フレンチブルの臀部に発生した皮膚肥満細胞腫グレードⅢ の分子標的薬を使用した長期管理
8歳オスのフレンチブルドッグの左臀部に急速増大したしこりを外科切除し、病理検査の結果は皮膚肥満細胞腫グレードⅢであったと来院されました。今回は腫瘍の相談と術後化学療法を希望されています。
犬の皮膚肥満細胞腫は犬の皮膚に最も多く発生する悪性腫瘍であり、グレードⅠ~Ⅲまで悪性度の分類がされています。悪性度の低いグレードⅠの肥満細胞腫はパグやレトリバーなどの犬種に好発し、外科切除により治すことが可能です。一方、グレードⅢの肥満細胞腫は外科切除のみでのコントロールは難しく、再発や転移により早期に亡くなる可能性が高いとされています。
今回の病理検査結果では悪性度(グレード)判定はPatnaik分類ではグレードⅢで、1500日生存率は6%(グレードⅠでは83%)、Kiupel分類では高グレードで、生存期間の中央値は3.7か月と予後予測されました。
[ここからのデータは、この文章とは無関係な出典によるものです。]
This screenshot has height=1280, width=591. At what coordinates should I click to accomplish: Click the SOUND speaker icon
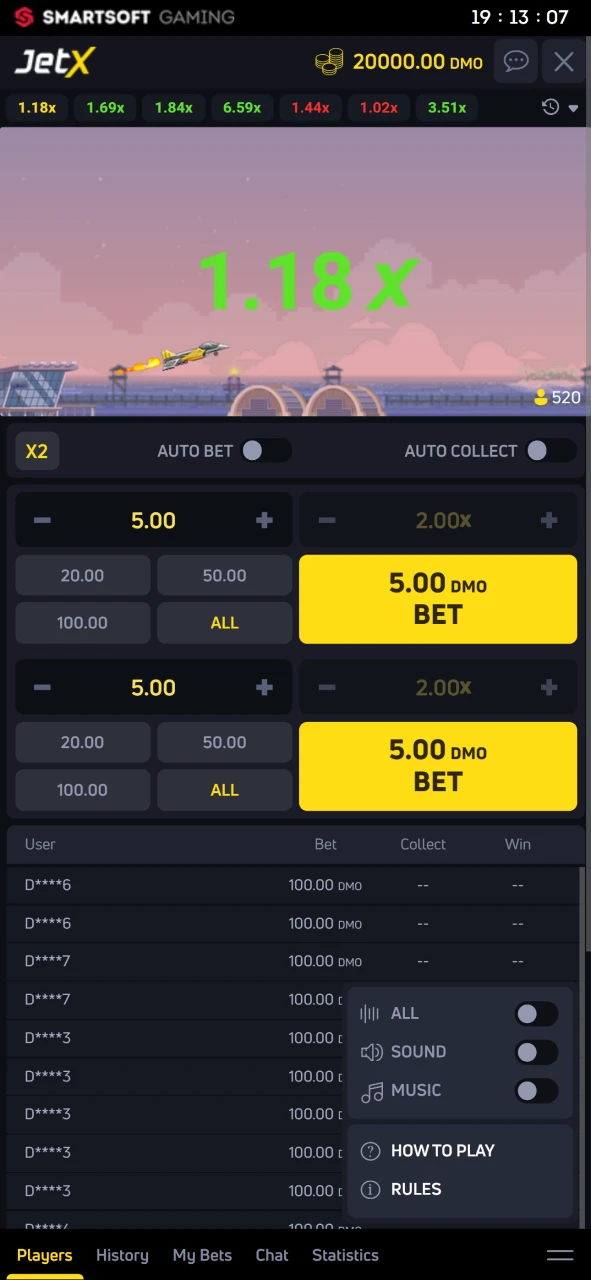coord(371,1051)
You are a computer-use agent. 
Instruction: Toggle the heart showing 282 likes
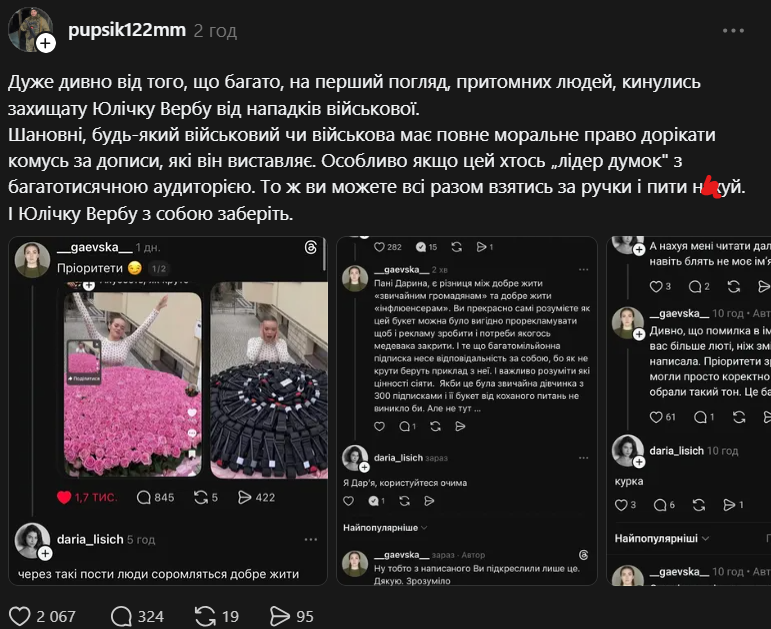click(x=379, y=247)
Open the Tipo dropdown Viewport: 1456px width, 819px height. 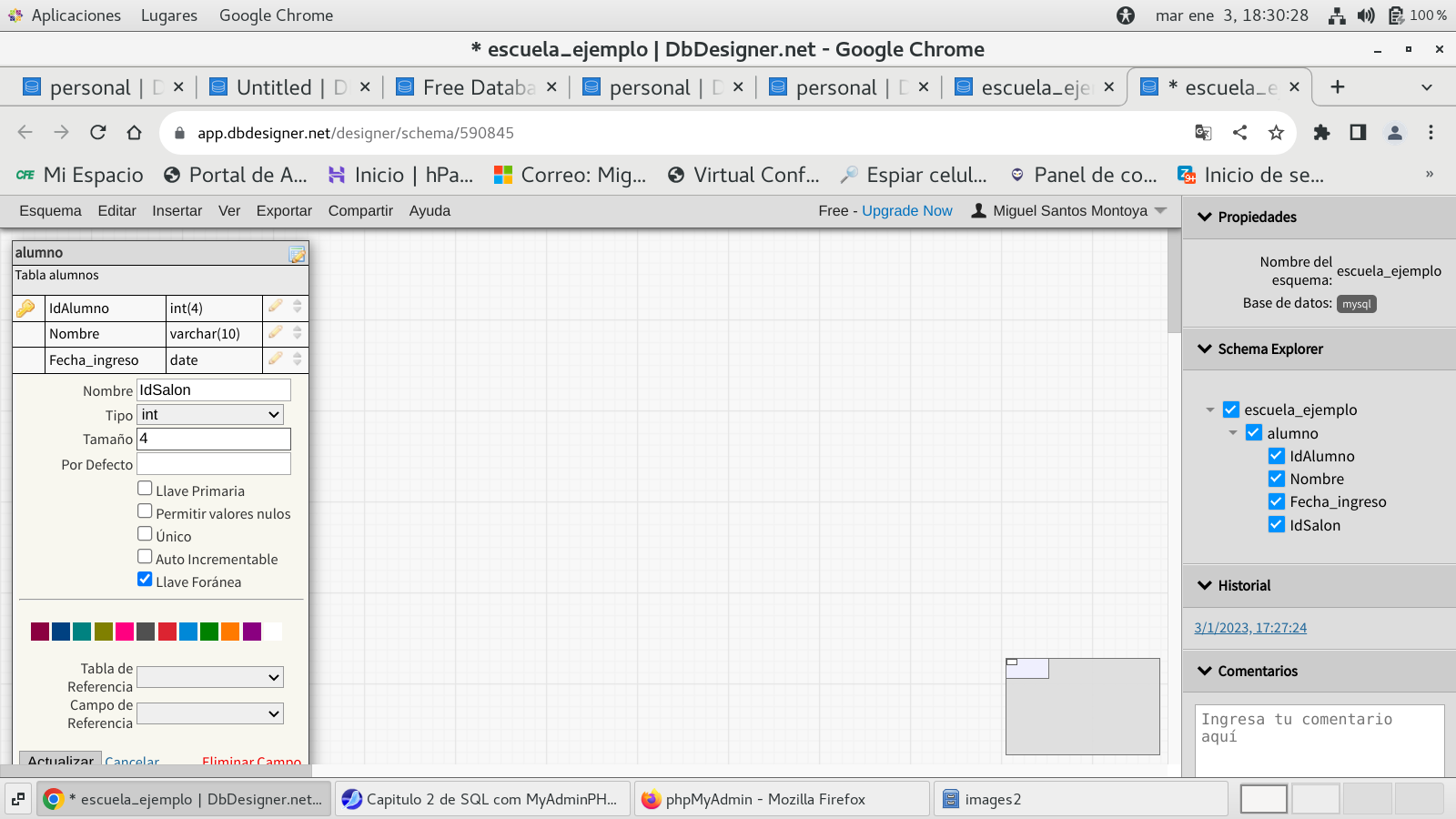210,415
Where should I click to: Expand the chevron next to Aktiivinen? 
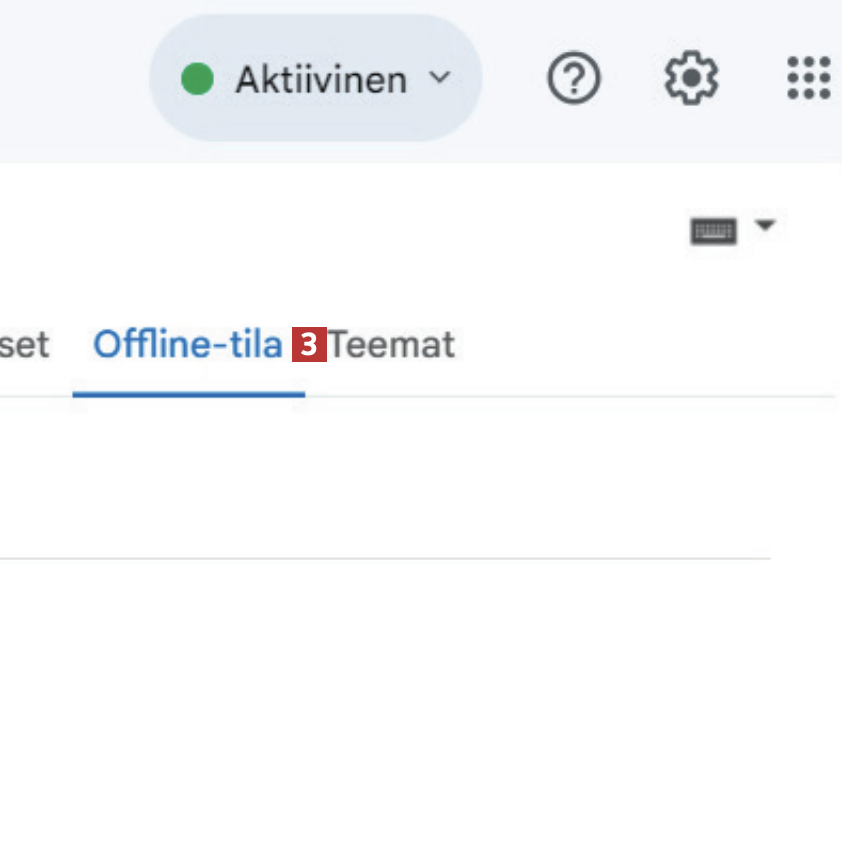point(439,78)
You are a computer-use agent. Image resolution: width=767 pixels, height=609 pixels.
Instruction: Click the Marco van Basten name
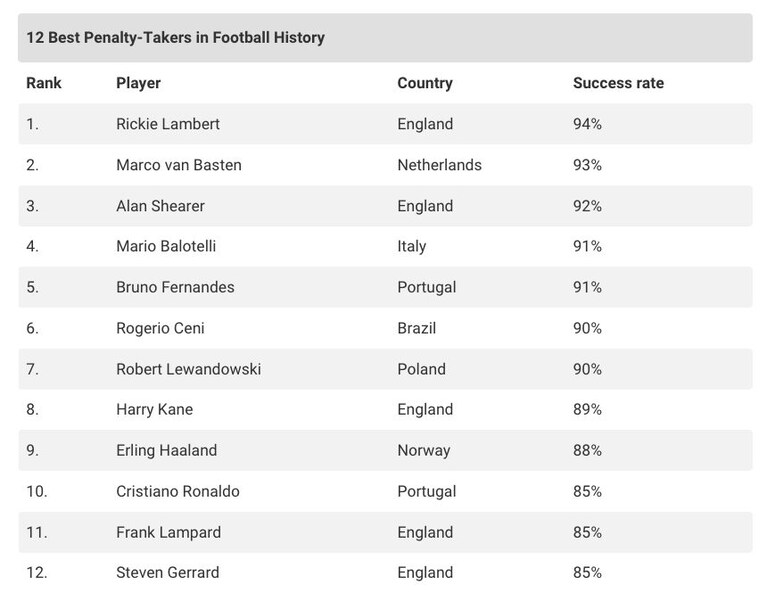179,165
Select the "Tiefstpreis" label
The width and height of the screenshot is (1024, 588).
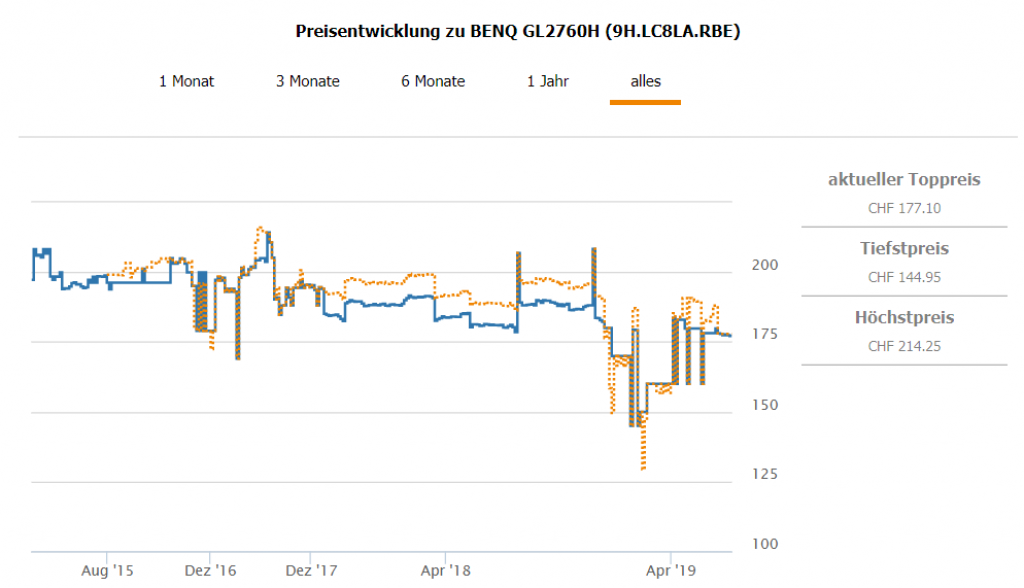[x=904, y=248]
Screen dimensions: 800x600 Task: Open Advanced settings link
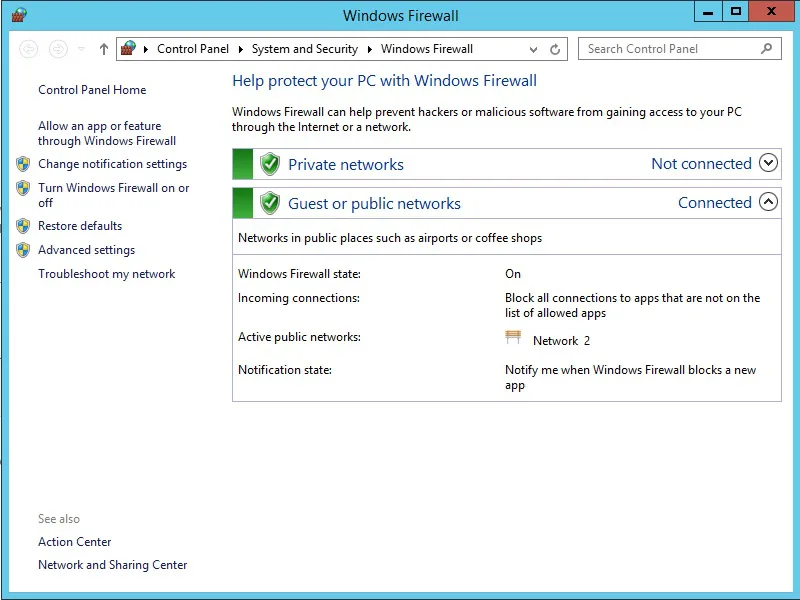tap(86, 250)
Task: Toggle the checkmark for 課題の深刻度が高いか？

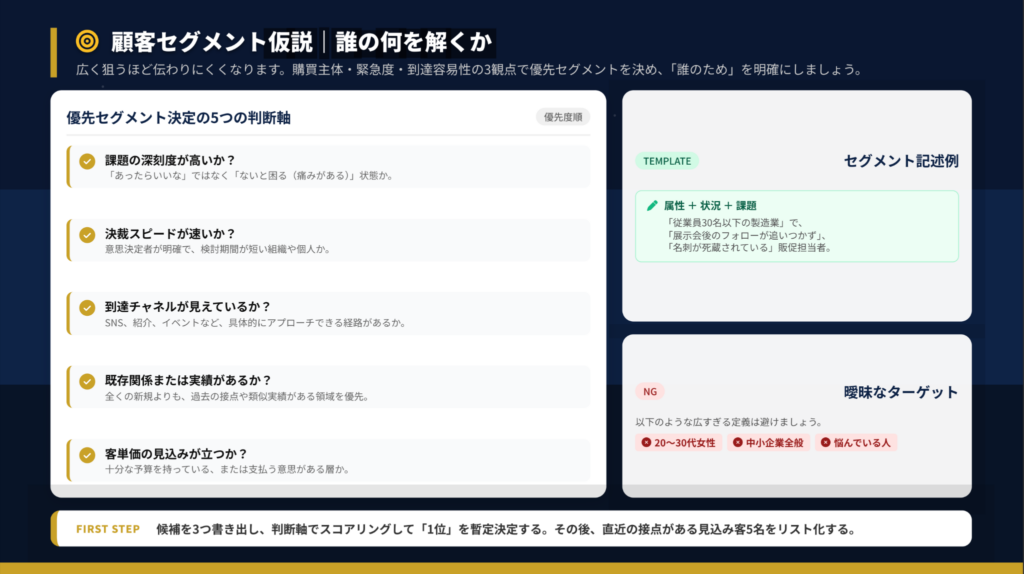Action: click(87, 161)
そこで術後の補助的化学療法として、イマチニブによる分子標的療法を計画しました。
1日1回のイマチニブとステロイド、抗ヒスタミン剤、H2ブロッカーの服用を始めて1か月ほどで頻回の嘔吐を認め、イマチニブを1日おきの投与に減薬しました。外科手術から1-2か月の間認められた術創近くの赤いふくらみは徐々に目立たなくなりました。その後、調子は安定し投薬開始より3か月目にステロイドを低用量に減薬しました。
現在、再発や転移もなく治療開始より2年が過ぎました。好中球減少に注意しながら治療を継続中です。